(September 15, 2015 at 6:22 pm)Randy Carson Wrote:(September 13, 2015 at 9:52 pm)Jenny A Wrote: I don't know enough about St. Peter's bones to opine. But anyone who bothers to look at the proportions of the body depicted on the shroud of Turin knows it's a fake. No real person has those proportions, but art made at the time it first surfaced did. Surely if Jesus were monstrously out of proportion to the extent of being a freak of nature, someone would have mentioned it? It's not even as if it's a genetic defect commonly found or recognized it's not. No one has those proportions. It's as if the shroud first came to light ten or fifteen years ago in Japan and had the huge eyes and bodily proportions of anime cartoons.
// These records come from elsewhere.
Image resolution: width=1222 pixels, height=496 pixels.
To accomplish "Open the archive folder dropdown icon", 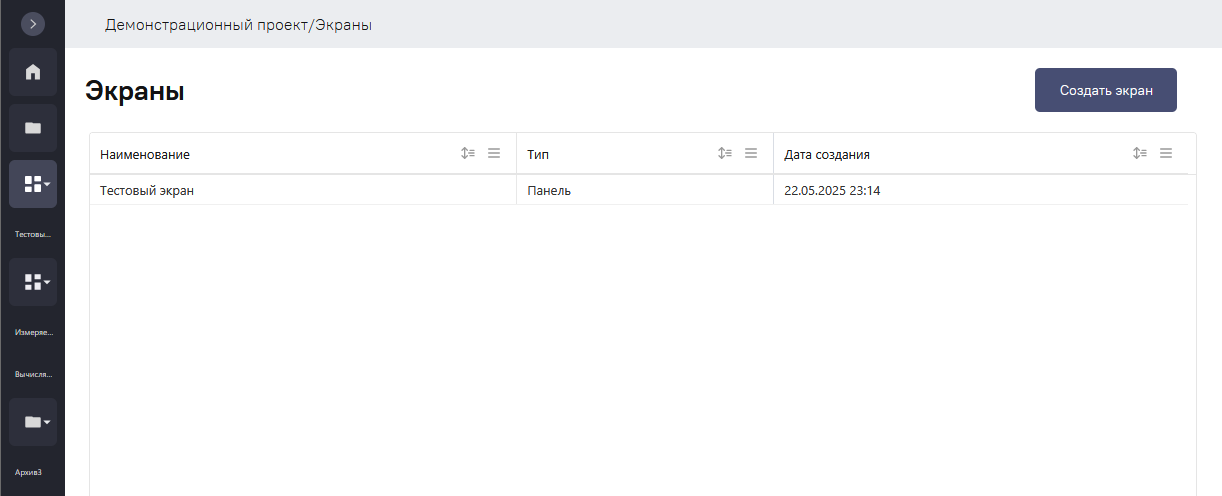I will [33, 422].
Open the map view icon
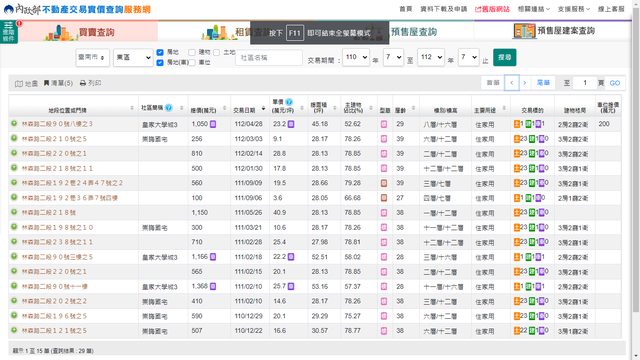Viewport: 640px width, 360px height. (19, 83)
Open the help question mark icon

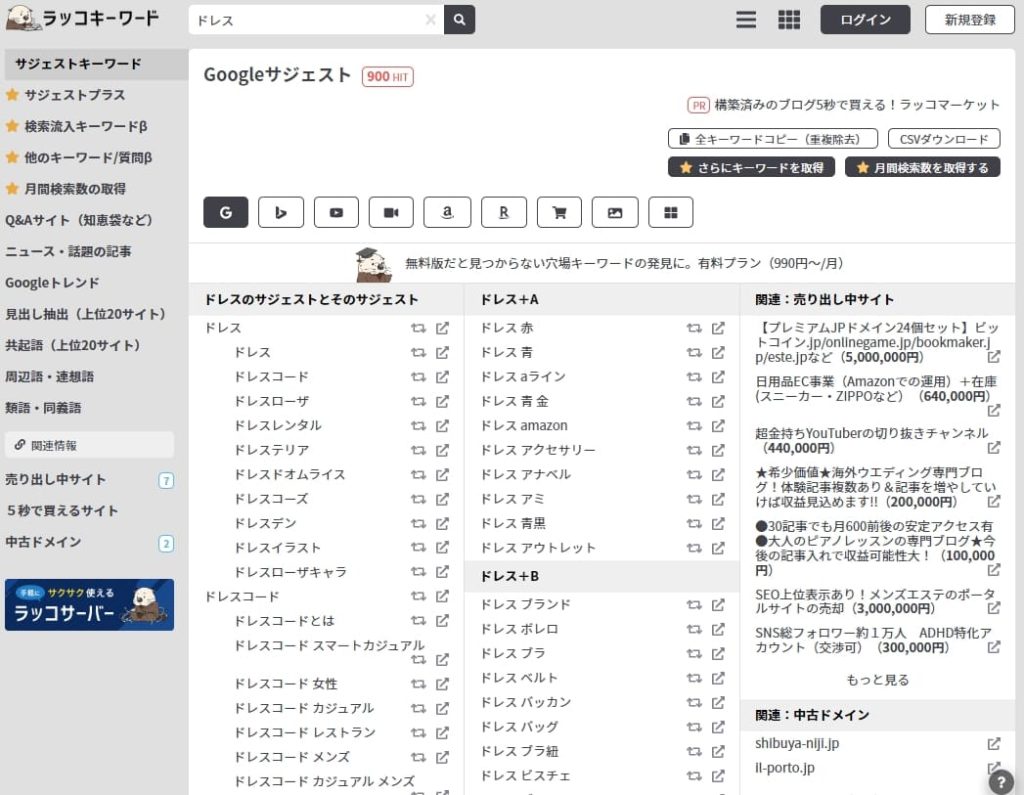point(1001,782)
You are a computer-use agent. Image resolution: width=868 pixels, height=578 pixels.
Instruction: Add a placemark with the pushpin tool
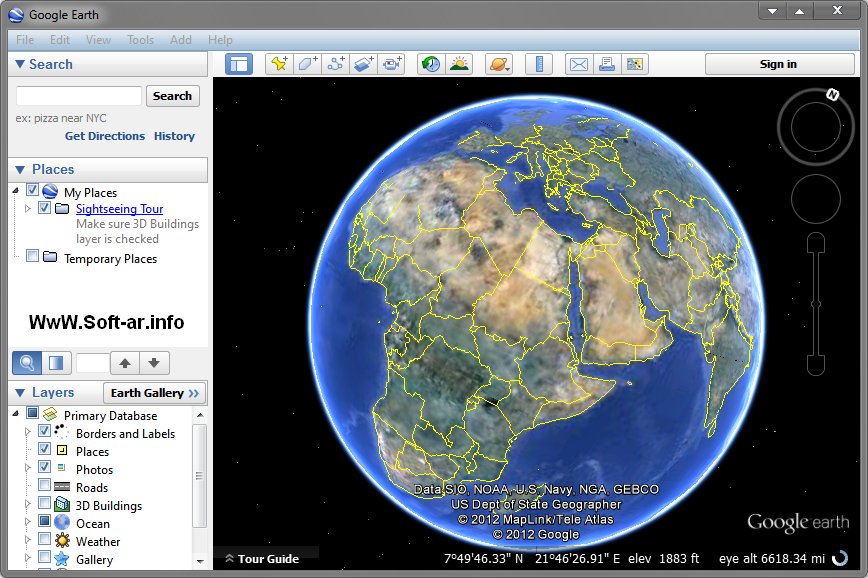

Oh---- Welcome back Randy.
One other question:
How is it that the intensity of the image on the shroud translates into a near-perfect 3D image of a man?
It wasn't until a few years ago that we had the technology to recognize and capture that image...how did an artist capture that data on a linen cloth with an image that is no more than a micron or two deep in the fibers?
Either this cloth is the real deal OR it is the most amazing icon ever created.
And what would prevent a forger from using a statue covered in pigment? I'd suggest a real body except that that face is clearly not that of any real human.
How do you connect it to Jesus as opposed to any old body?
If there is a god, I want to believe that there is a god. If there is not a god, I want to believe that there is no god.